The program showcased four outstanding vocalists in arias and scenes from four of Davis scores, spanning more than three decades. If the music did not always live up to the dramatic subject matter of the texts, the event provided a fine showcase for the formidable talents of former Frost Opera faculty and students.
A graduate of Yale University, Davis is a professor at the University of California, San Diego. He has also achieved considerable renown as a jazz pianist. Johnson first worked with the composer on the 1992 recording of X – The Life and Times of Malcolm X, Davis’ first foray into operatic composition. In many ways, Davis was in the vanguard of composers who eschewed stylistic definition in favor of a post modern mashup of jazz, atonality, minimalism and electronics.
Inevitably the absence of an orchestra in this type of program is a serious limitation. Piano accompaniment can only go so far in creating the aural undercurrents to the vocal lines, particularly in the work of contemporary composers. Despite Johnson’s best efforts and considerable pianistic prowess, the full impact of Davis’s work was shortchanged.
That was especially true in Act II, Scene I from X, which concluded the evening. In this pivotal excerpt, the imprisoned Malcolm Little is visited by his Islamic brother Reginald who sees religious conversion as Malcolm’s salvation. A resistant Malcolm eventually finds hope in Reginald’s vision of freedom and justice. The two men are then joined by Nation of Islam patriarch Elijah Mohammed in a declaration of faith. (Malcolm’s eventual break with Elijah Mohammed would lead to his assassination.)
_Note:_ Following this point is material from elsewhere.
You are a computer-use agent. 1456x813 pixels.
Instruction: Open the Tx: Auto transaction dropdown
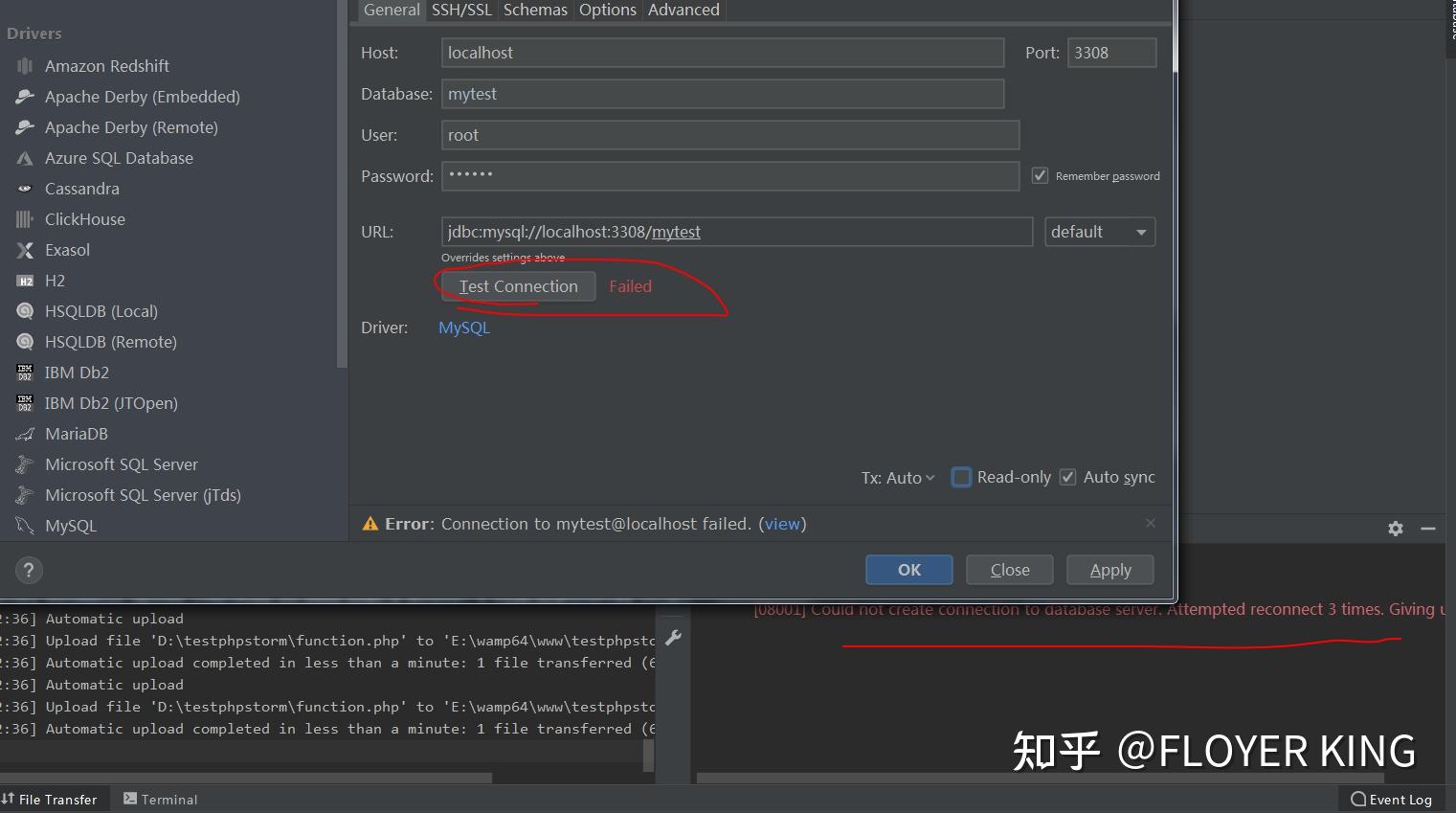[x=897, y=477]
The text for this segment by Thulani Davis is powerful and strongly characterized. Yet, shorn of instrumental and choral components, Davis’ setting emerged harsh and overemphatic, tending toward monotony. Bass Kevin Short as Malcolm and bass-baritone Carl Dupont as Reginald played off each other with theatrical punch and contrasting timbres. Dupont’s oaky tone and gentle determination contrasted with the fierceness of Short’s declamation and voluminous sound. The strength and pealing top notes of Andrés Lasaga’s tenor conquered Mohammed’s difficult high vocal line.
Short preceded that vignette with Malcolm’s Act I solo “You want the truth,” a stunning monologue, seething with anger, from the protagonist’s police interrogation sequence. Short’s deep low notes, clarity of diction and terrific declamation were heroic indeed.
The recitative “A black and tan fantasy” was a tease for The Central Park Five, Davis’ newest opera which will be premiered in June by Long Beach Opera. The Masque, a police officer, conveys his attraction to and hatred for Harlem to jazzy undertones. In pre-performance remarks, Davis noted that the instrumental writing tips a hat to Duke Ellington’s Harlem Suite.
Soprano Christine Jobson displayed her wide range in two pieces from Amistad (1997). In “I could tell by their looks, their touches,” Margru describes the horror of being captured by slave traders and separated from her baby. This is the stuff of potent music drama but Davis’ angular music falls short of capturing the heroine’s pathos. The moody introduction to “And one day they began to fall,” the Goddess of the Waters’ description of falling bodies during the Middle Passage, was promising but the scene goes on far too long and is unvaried in its agitation. Still Jobson’s exquisite top notes, substantial middle register and depth of dramatic projection proved riveting.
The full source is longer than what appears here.